Author | Wu Says Blockchain

On the evening of February 21, Beijing time, on-chain detective ZachXBT first disclosed that over $1.46 billion in suspicious funds had flowed out of Bybit, with mETH and stETH currently being exchanged for ETH on DEX. It can be confirmed that this has become the largest theft incident in cryptocurrency history (by the amount at the time).

Coinbase executive Conor Grogan stated that North Korea's hack on Bybit is the largest hacking theft case ever (surpassing the Iraq Central Bank theft, valued at about $1 billion), with an amount approximately 10 times that of the 2016 DAO hack (but the percentage of supply is much higher). It is expected that there will be calls for an Ethereum fork.

Arkham tweeted that on-chain analyst ZachXBT provided conclusive evidence that the $1.5 billion hack of Bybit was carried out by the North Korean-backed hacker organization Lazarus Group. His submission included detailed analyses of test transactions, associated wallets, forensic charts, and time analysis. Relevant information has been shared with Bybit to assist in their investigation.
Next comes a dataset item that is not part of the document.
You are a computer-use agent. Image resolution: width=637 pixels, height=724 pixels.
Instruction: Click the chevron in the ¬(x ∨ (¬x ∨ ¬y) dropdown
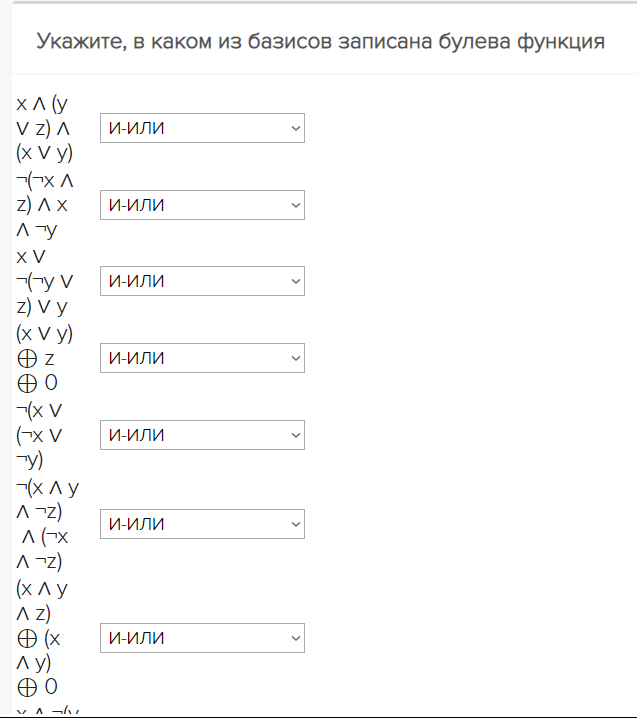click(294, 435)
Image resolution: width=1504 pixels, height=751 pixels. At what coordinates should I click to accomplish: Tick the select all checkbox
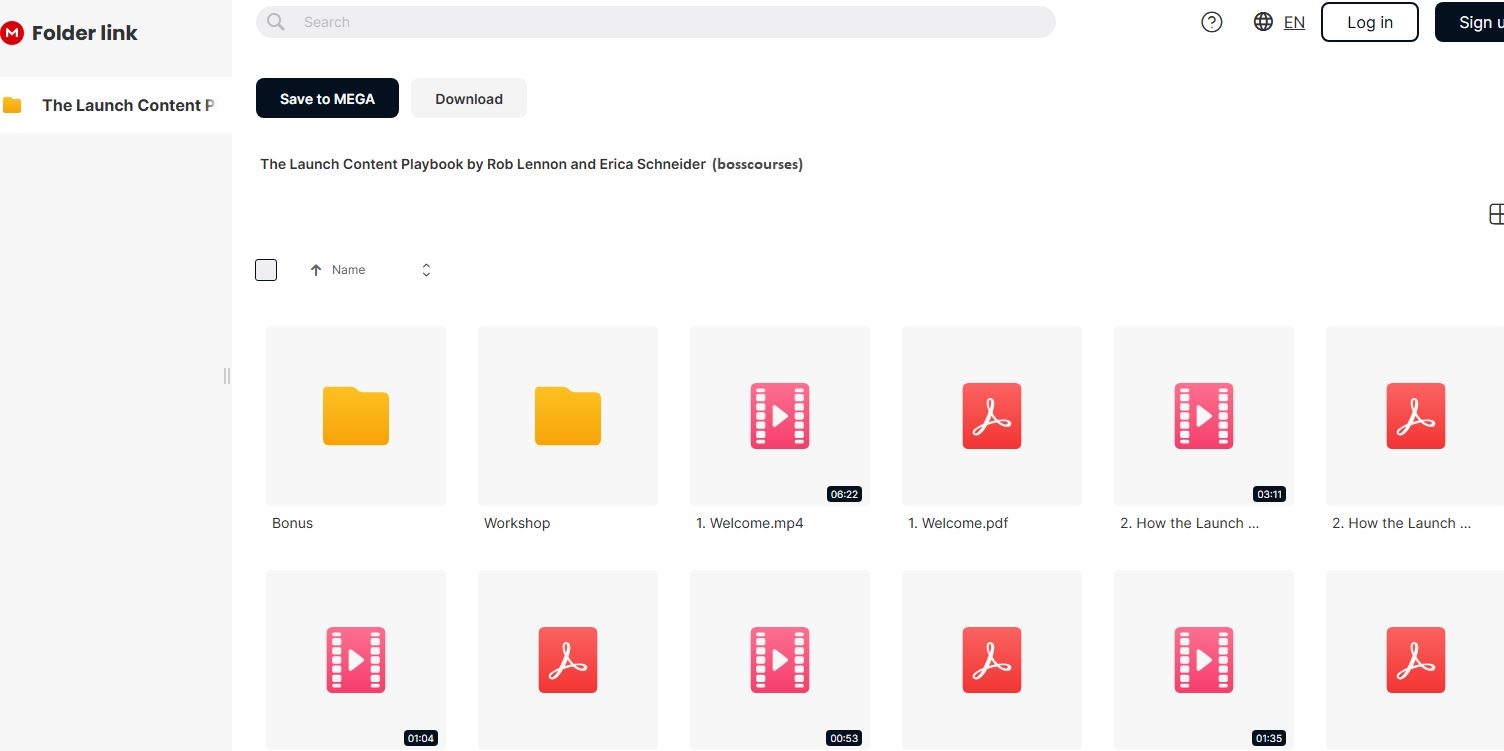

Bybit CEO BEN tweeted that about an hour ago, Bybit's ETH multi-signature cold wallet had just transferred to our hot wallet. It appears that this transaction was forged, as all signers saw a forged UI showing the correct address, with the URL coming from SAFE. However, the signature information was meant to change the smart contract logic of our ETH cold wallet. This allowed the hacker to control our signed specific ETH cold wallet and transfer all ETH in the cold wallet to this unidentified address. Rest assured, all other cold wallets are safe. All withdrawals are normal. I will keep you updated on further developments, and if any team can help us track the stolen funds, we would be grateful. Bybit's hot wallet, warm wallet, and all other cold wallets are fine. The only cold wallet that was hacked is the ETH cold wallet. All withdrawals are normal.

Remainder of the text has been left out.